(Stored items)
----------
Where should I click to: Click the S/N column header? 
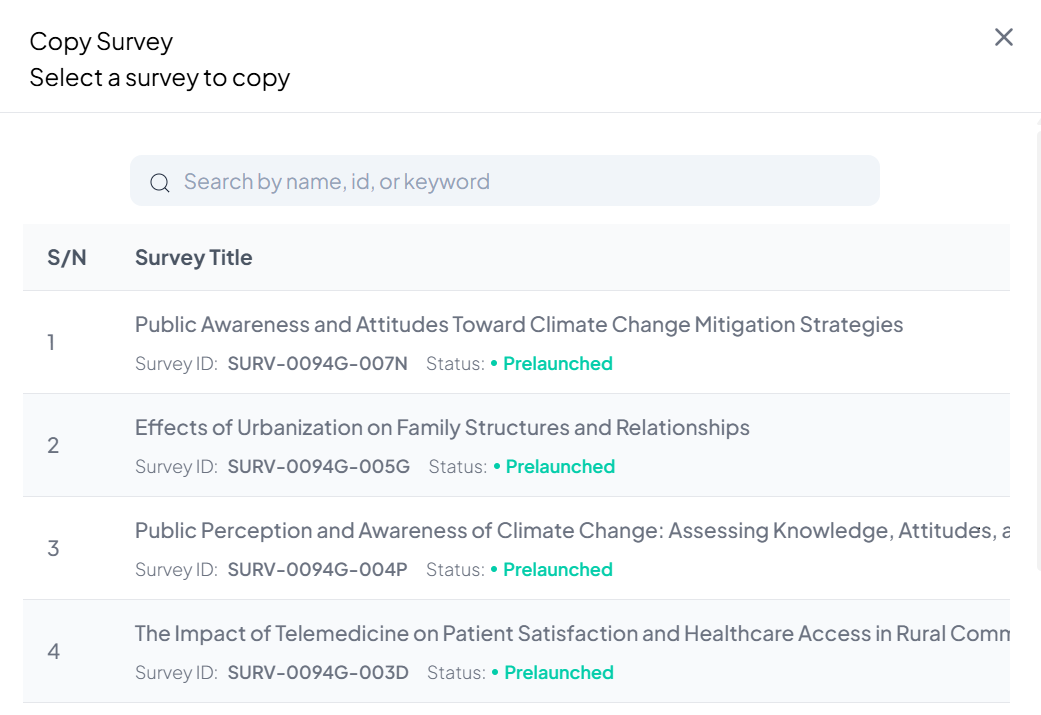[x=67, y=258]
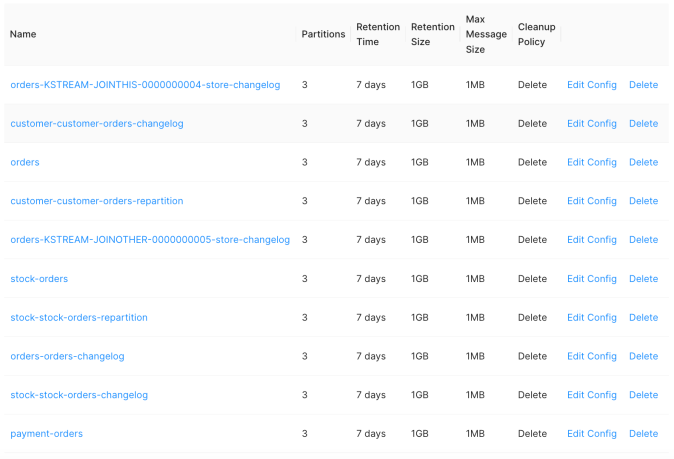Delete the stock-orders topic
Viewport: 674px width, 459px height.
click(643, 279)
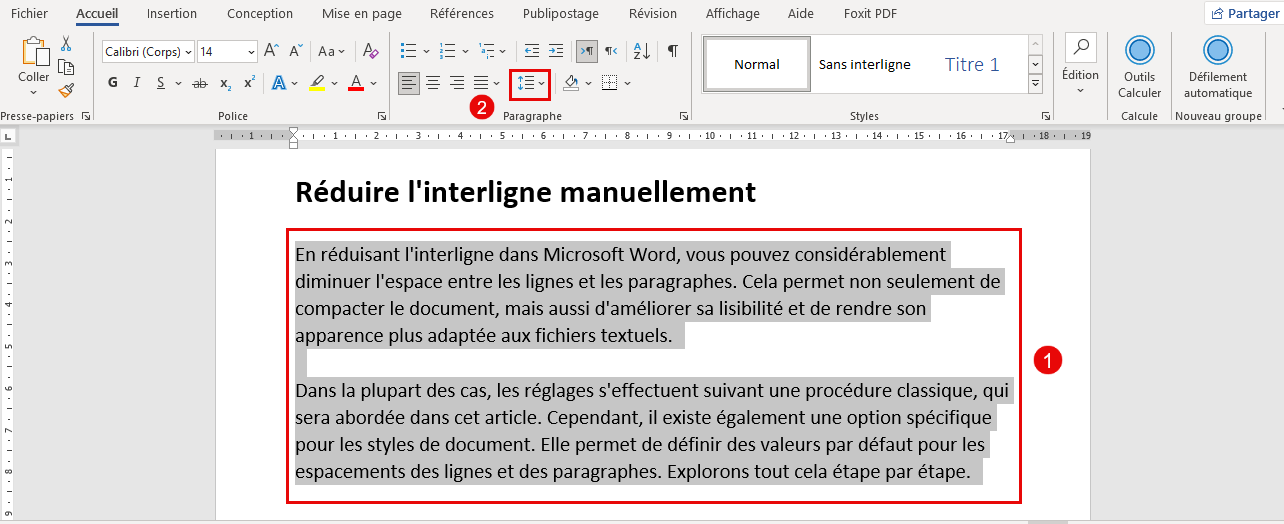Viewport: 1284px width, 524px height.
Task: Select the Format Painter brush icon
Action: point(66,90)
----------
● TASK PROMPT: Return all records exactly as they stand above, except for pictures.

● RESULT OF THE TASK:
Where should I click to: Click the S/N column header? 
[x=67, y=258]
Delete the stock-orders topic
Viewport: 674px width, 459px height.
click(643, 279)
Viewport: 1284px width, 524px height.
Task: Select the Format Painter brush icon
Action: point(66,90)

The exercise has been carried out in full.